An Internet appliance is an electronic device through which one can perform various online activities. Common examples of these activities include Web surfing, emailing and online gaming. Sometimes an Internet appliance may even have extraneous features that can be used without being connected to the Internet, such as an offline datebook. However, if a system offers telephony (e.g., telecommunications) or advanced computing capabilities, it is generally not considered an Internet appliance.
Other terms associated with an Internet appliance include: information appliance, net appliance or smart appliance. These terms tend to be especially common in more technical writing, though sometimes they can also appear in regular diction.
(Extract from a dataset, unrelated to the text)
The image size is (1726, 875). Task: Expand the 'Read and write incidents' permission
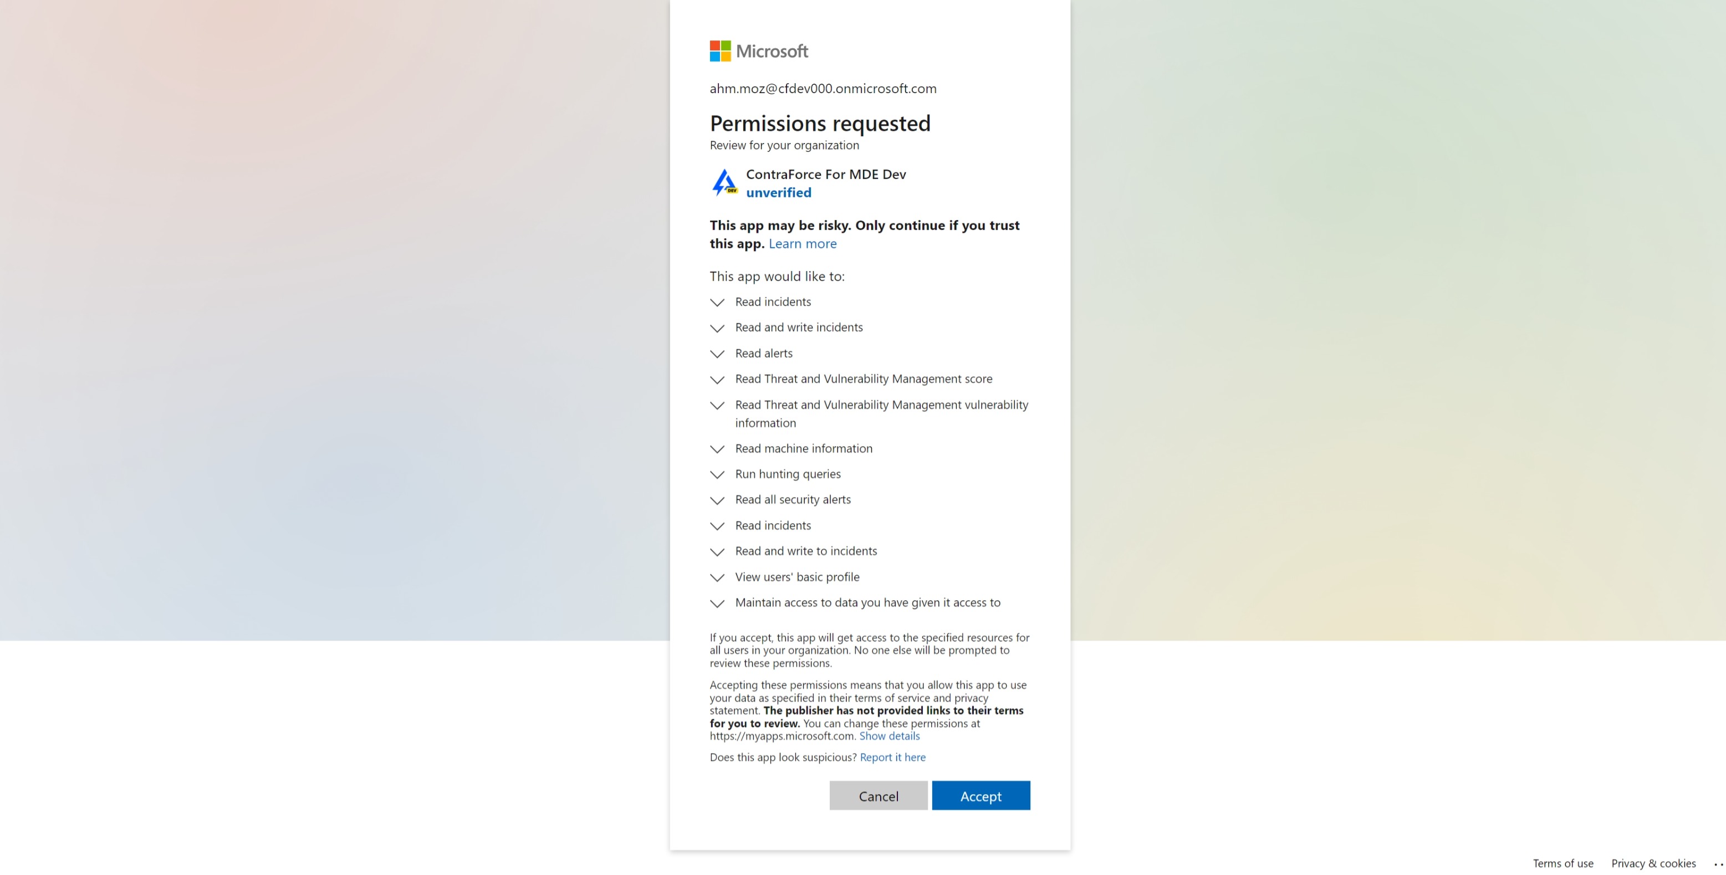pos(717,328)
This is especially the case with the term smart appliance, though sometimes it may get confused with computerized appliances that do not connect to the Internet.
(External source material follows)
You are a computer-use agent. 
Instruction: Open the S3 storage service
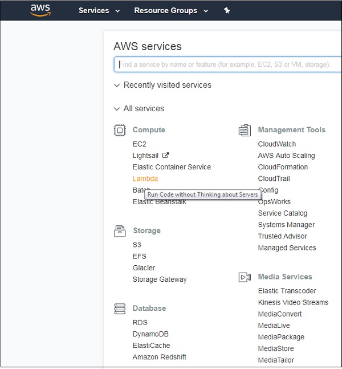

Regardless of the name used, all Internet appliances tend to be structured in a similar manner. Earlier systems functioned like desktop computers, though they did not have towers. Instead, the hardware was housed within the monitor or through a separate unit. As a result, the Internet appliance could not store any significant amount of data. If storage was an issue, users would have to save their info online or use an outside medium, such as a flash drive.
For input, users had access to a keyboard and built-in mouse. Additional inputting options generally weren’t available, since these devices are not designed to be computers. However, there were a few that could operate better due to their ability to connect to a desktop. The defunct Personal Internet Communicator (PIC) is an example. Intended to allow third-world countries easier access to the Internet, the PIC gave people the opportunity to get online through a "regular" computer. This meant that their browsing experience could not be hindered by a lack of peripherals or storage space.
Subsequent Internet appliances veered away from these styles, since innovations in mobile technology could allow the devices to become more portable. From that point forward, net appliances began to function like handheld computers, since they connected to the Web through Wi-Fi networks. This continues to be the preferred setup for most manufacturers, though there are novelty appliances. The most prominent ones were those that allowed people to surf the Web through their television sets.
However, it should be noted that even though Internet appliances have become more mobile, sales are still pretty bleak in comparison to higher-end devices. Marketing experts believe this is because the prices are not low enough to attract the right audience. Ultimately, if consumers are going to pay hundreds of dollars, they’re going to want a handheld computer or a smart phone; not an Internet appliance. Should the prices go down substantially, the consumer view will eventually change, but no one knows when or if such an event will happen.